I was reminded this week, ever so gently, that I don’t often write about the women’s side of bike racing. This is an oversight on my part. There is plenty to report and enjoy from the women’s side.
Now that the men have finished up their tour of Italy, we are about four weeks away from the Giro Donne, or more formally, Giro d’Italia Femminile. They begin in Napoli with an 86-mile ride to Terracina. The race is nine stages through a smaller swath of Italy, and ending in a sprint into Bergamo, smack in the middle of Northern, Italy, after about 1,000 km.
One of the teams bound to make an appearance is the Specialized-Lululemon super team. The team dominated the General Classification of last week’s inaugural Exergy Tour in Idaho. American Evie Stevens took the overall in the new race, but her team dominated throughout.
The team took all of the podium spots of the stage-two time trial in Kuna, Idaho. American Amber Neben took the top step, covering the 10.4-mile course in 21:37. Teammate Evie Stevens was second, 15 seconds back, and Canadian teammate Clara Hughes slotted in third at 20 seconds back.
As a result, and continued hard driving, Specialized-Lululemon took all three podium spots on the GC. With Stevens on top, Neben was on the second step and Hughes ended up third.
Colorado has a tie to the history of the Giro Donne. The only American to win that race is Boulder’s Mara Abbott. This is not some fluke performance for Abbott, who won the Giro in 2010. She has won the Iron Horse Classic from Durango to Silverton on five consecutive occasions, a record for the race. This year, she covered the 47 miles over Coal Bank pass and Molas Pass in 2:44:35. That’s fast for anyone, and certainly faster than I could cover that terrane.
Unfortunately, I do not speak Italian, so I can’t really tell who will ride this year. The Specialized-Lululemon team has the Giro Donne scheduled, however. It should be a great test for the squad as they match up against the best European teams at the most important date on the women’s racing calendar.
I think I’m healed up, but I’m still trying to control myself. Returning to training after an injury is not quite as bad as sickness or starting anew. I still have to ease back in, however, or risk further pain and delays.
I have taken three short rides, one with a small group, none longer than 10 miles. Everything feels good, so far. I am monitoring my clavicle and not really lifting, so far. I’m only doing 10 pushups at a time, but it’s better than missing my biggest ride.

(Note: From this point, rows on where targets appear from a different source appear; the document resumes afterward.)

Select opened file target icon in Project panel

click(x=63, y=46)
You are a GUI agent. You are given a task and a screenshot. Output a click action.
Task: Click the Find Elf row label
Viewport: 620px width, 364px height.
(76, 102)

It’s tricky, returning. My gut instinct is to go crazy. Of course, that’s always the case for me, but now that I’ve been out so long and only have a week until Ride the Rockies, the urge is even stronger. I know, however, that a misstep now will ruin the summer. So now it’s slow and steady. If I’m good, I will get two long rides in. One to Rock Cut, and one to Ward, both slowly. It’s the only way I will get to do this ride, and document it for you, the readers.
By the way, I plan to have two new videos up on the Trail-Gazette Facebook page by the time this paper hits newsstands. This is my warm up. I will blog, photograph and post video on my experience on Ride the Rockies, as well as interviews with other Estes Park riders, interviews with interesting random people, demos and information on the towns along the way. Look for these updates on our website and Facebook beginning on June 9.
As always, have fun, be safe. I’m going riding.